Vineis et al report a prospective case-control study examining 123 479 “healthy” never smokers or former smokers. Over 7 years of follow up, cases were defined as “respiratory cancers” or deaths from COPD. Controls were well matched. Information about tobacco smoke exposure and a thorough list of confounders was obtained by questionnaire at recruitment. This strengthens the study by cutting out recall bias. Follow up data were from multiple sources. A subset of subjects and controls were tested for the presence of genetic polymorphisms implicated in carcinogenesis.

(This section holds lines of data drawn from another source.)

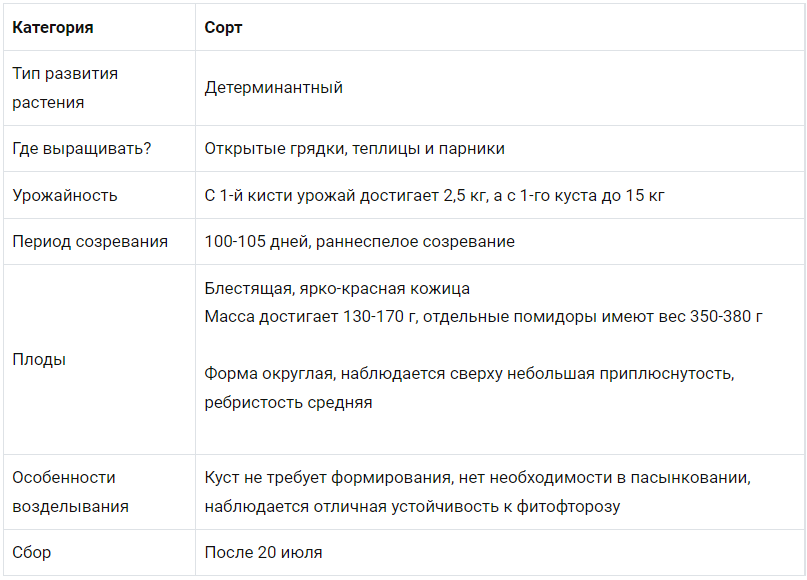Click the 'ребристость средняя' line
807x580 pixels.
coord(288,402)
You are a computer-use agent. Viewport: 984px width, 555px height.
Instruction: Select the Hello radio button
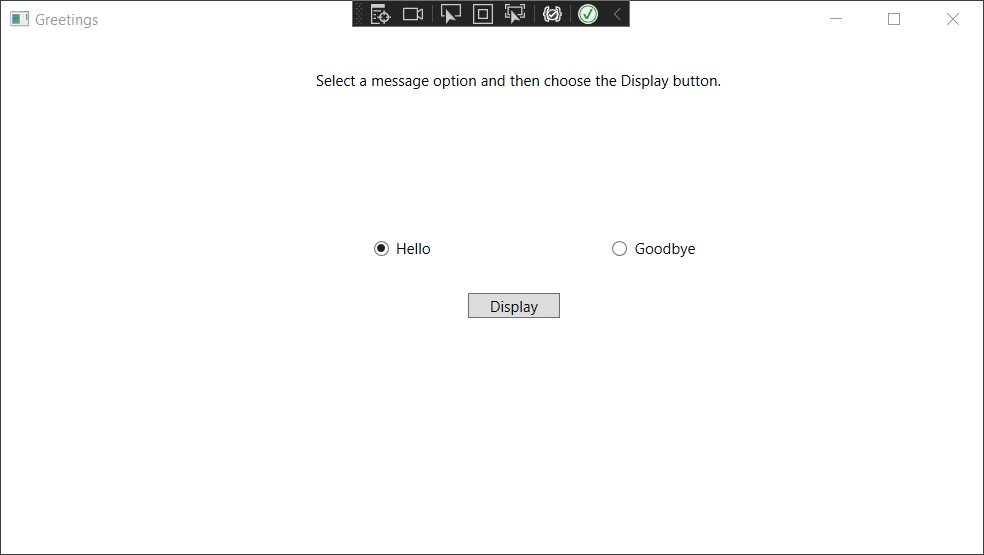[381, 249]
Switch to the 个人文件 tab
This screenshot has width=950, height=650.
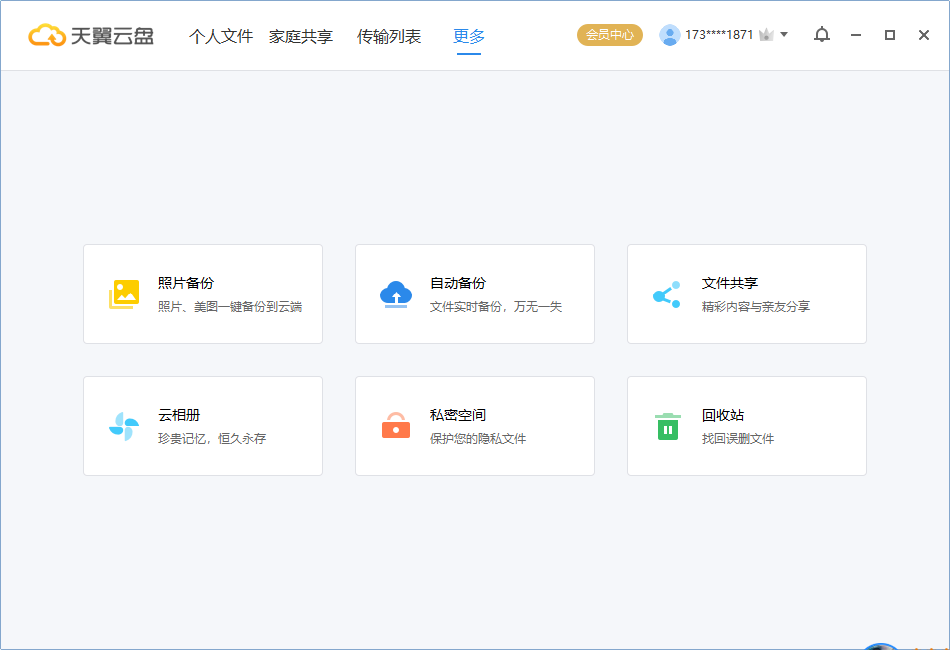221,37
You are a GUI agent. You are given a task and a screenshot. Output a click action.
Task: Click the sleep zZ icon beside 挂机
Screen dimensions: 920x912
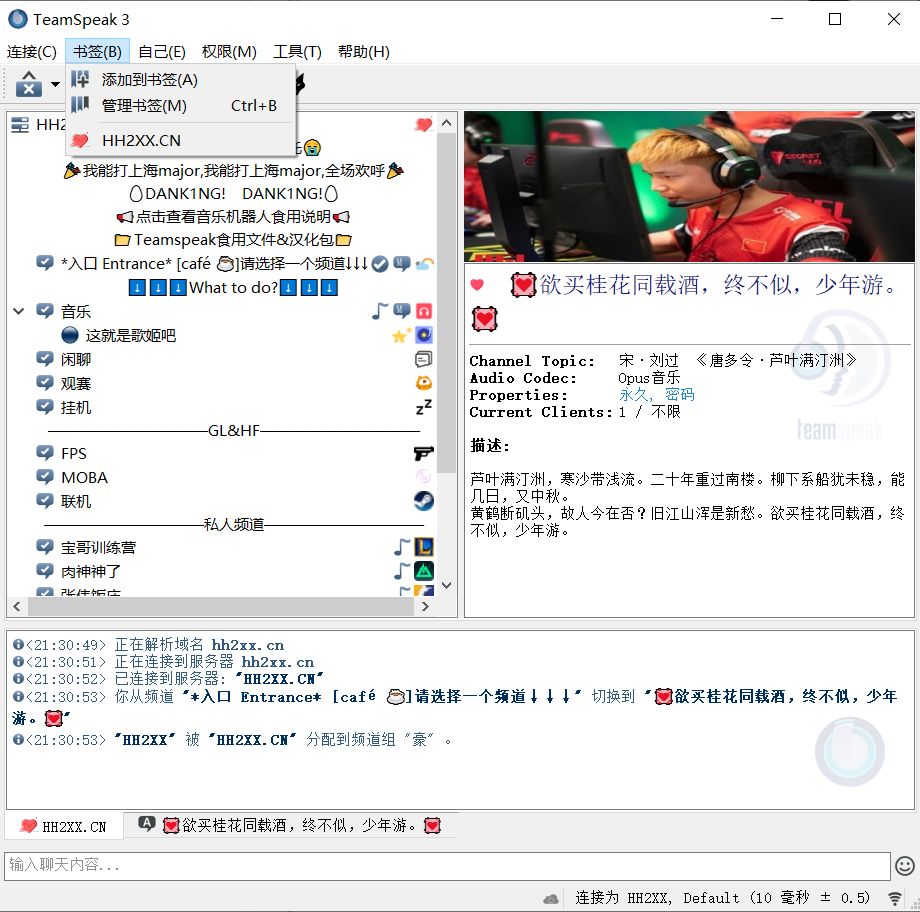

Exposure to tobacco smoke was associated with increased risk of death from respiratory cancers/COPD (hazard ratio (HR) 1.30, 95% CI 0.87 to 1.95) and lung cancer alone (HR 1.34, 0.85 to 2.13). The effect was significantly greater for exposure at work (HR for lung cancer 1.65, 1.04 to 2.63) than at home (HR 1.03, 0.60 to 1.76) and for former smokers than for never smokers. Work exposure may have been higher than at home but exposure was not quantified and only measured at one point in time. The authors postulate that the greater effect in former smokers may be due to genetic mutations already accrued. The case for causality is strengthened as genetic polymorphisms increase the susceptibility to smoke: odds ratio (OR) for lung cancer increased from 1.33 to 2.86 between the presence of one or two versus three or more risk polymorphisms. Self-reported exposure to smoke in childhood showed a clear dose-response effect in never smokers. Daily exposure for many hours as a child increased the HR for lung cancer in adulthood from 1.0 to 3.63 (1.19 to 11.11).

McGhee et al report a retrospective case-control study. Cases were identified from all deaths reported amongst never smokers, and those reporting the death completed a questionnaire about the deceased. Second hand smoke exposure was classified by the number of smokers who lived with the deceased (0, 1, 2 or more). There was no attempt to further quantify exposure. This retrospective nature risks recall bias and the only confounder controlled for was education, a proxy of social class. There was a 34% increase in all cause mortality with any exposure to second hand smoke. Importantly, there was a significant dose-dependent association between second hand smoke and mortality from lung cancer (OR 1.74, 1.06 to 2.86 comparing no exposure to living with >2 smokers). There was a similar association between exposure and mortality from COPD (OR 2.51, 1.22 to 5.18), stroke (OR 2.08, 1.33 to 3.25) and ischaemic heart disease (OR 1.68, 1.05 to 2.68).

These studies add impetus to the demand for restrictions on smoking in public places. In the Hong Kong study deaths from poisoning were also analysed, as a control measure, and showed no relation to tobacco smoke exposure. Perhaps now there is an argument for reclassifying some of the other environmental tobacco related deaths as “poisoning”?